Online Bullying Rachel Roy Rachael Ray
Rachel Roy, left, is a fashion designer who allegedly had an affair with Jay-Z who is married to Beyonce. Rachael Ray, right, is a celebrity chef with a food-laden Instagram account.

Indignant and fiercely protective Beyoncé fans lashed out via social media at famed TV chef Rachael Ray, mistaking her for Jay-Z’s alleged mistress, fashion designer Rachel Roy. The chaotic name mix-up began after Beyoncé’s Lemonade flooded the scene on April 23 and the Internet became rife with speculation over who “Betsy with the good hair” is in the song “Sorry”. When reports suggested that it was Roy, a fashion designer linked to last year’s elevator incident, the popstar’s loyal followers took to Instagram to air their displeasure – only that they got the wrong Rachel/Rachael.

They posted scathing comments on Ray’s Instagram photos, threatening to never watch her show again and calling her names like “ugly” and “a slut”, when all she did was post pictures of a delicious slow-cooked pulled beef burger and her adorable 11-year-old pitbull. This is not to say that it would have been any better had they hunted down the ‘right’ Rachel’s social media pages, but that this event highlights the damaging effects of bad fact-checking and the herd mentality. It’s also important to note that the affair is mere rumour and Roy has vehemently denied being the other woman, if there even is one.

While many of us may (thankfully) never experience the level of online abuse and name-calling that both women are facing, there may be instances when we or someone we love encounter nasty behaviour on the web.

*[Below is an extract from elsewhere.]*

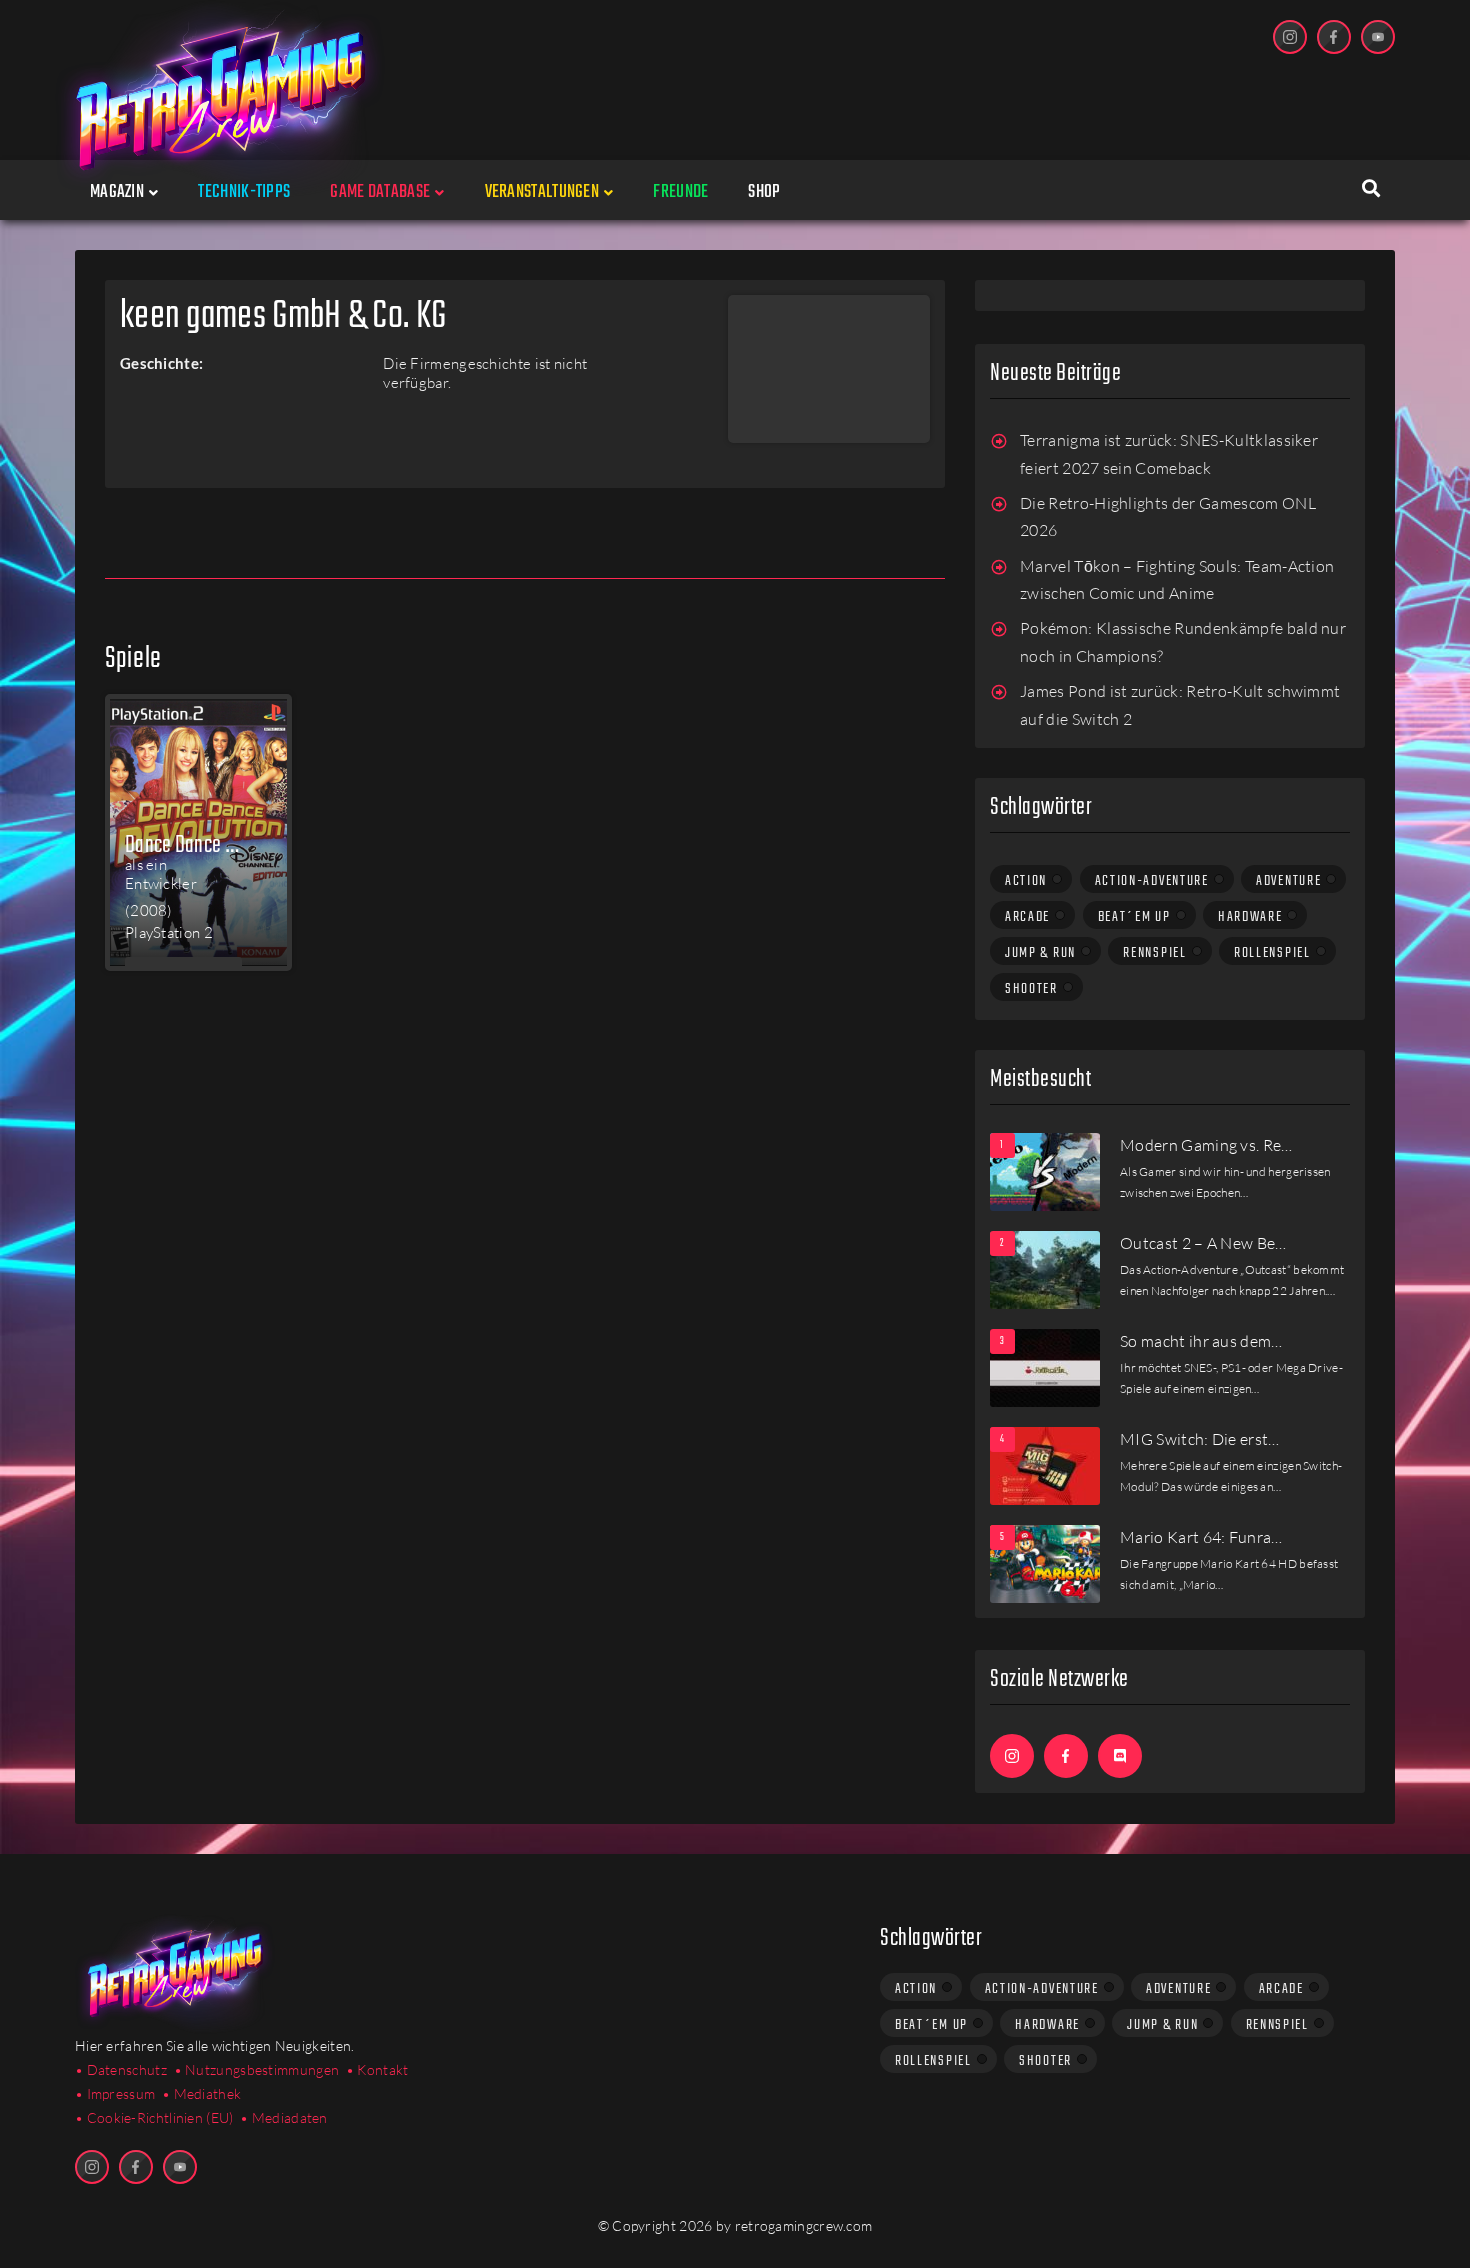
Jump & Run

Here’s what to do if you ever find yourself a victim of cyber-bullying:

  1. Ignore it. Even if you feel like retaliating, giving the cold shoulder puts you in the upper hand, and the bully might eventually tire out.
  2. Change your privacy settings. Make your social media accounts private, blocking the bully out so only those you know and trust can see your future posts.
  3. Talk to someone you trust. Don’t suffer in silence, get support or advice from a loved one.
  4. Keep evidence. Save electronic copies/screenshots of any emails or communications that can be used as incriminating proof in case things get worse.
  5. Call the police. In worst case scenarios, or if you feel that your life is in danger, inform the authorities as soon as possible.
  6. Don’t believe them. For your own emotional and psychological health, bear in mind that you are not what they say you are.